*Aim of the task:* Show all lines of the listing that contain the word "agent".

*Supplied entries:*

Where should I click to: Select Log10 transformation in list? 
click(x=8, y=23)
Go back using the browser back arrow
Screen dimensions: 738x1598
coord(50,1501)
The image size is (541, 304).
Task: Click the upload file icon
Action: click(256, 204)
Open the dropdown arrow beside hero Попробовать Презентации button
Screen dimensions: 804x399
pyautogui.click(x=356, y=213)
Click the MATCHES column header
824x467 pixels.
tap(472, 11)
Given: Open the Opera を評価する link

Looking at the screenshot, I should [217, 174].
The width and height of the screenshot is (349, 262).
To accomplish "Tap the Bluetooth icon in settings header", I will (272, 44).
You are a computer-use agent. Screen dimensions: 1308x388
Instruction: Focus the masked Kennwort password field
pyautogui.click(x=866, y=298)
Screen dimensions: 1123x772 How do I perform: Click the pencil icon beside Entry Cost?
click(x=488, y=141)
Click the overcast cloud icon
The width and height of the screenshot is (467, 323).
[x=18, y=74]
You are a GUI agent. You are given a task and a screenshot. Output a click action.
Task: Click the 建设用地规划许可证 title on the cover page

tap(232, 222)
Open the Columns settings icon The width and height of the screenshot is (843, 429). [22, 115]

*Answer section:*
You are a computer-use agent. Screen dimensions: 1308x388
You are a GUI agent. You are given a task and a screenshot. Output a click action.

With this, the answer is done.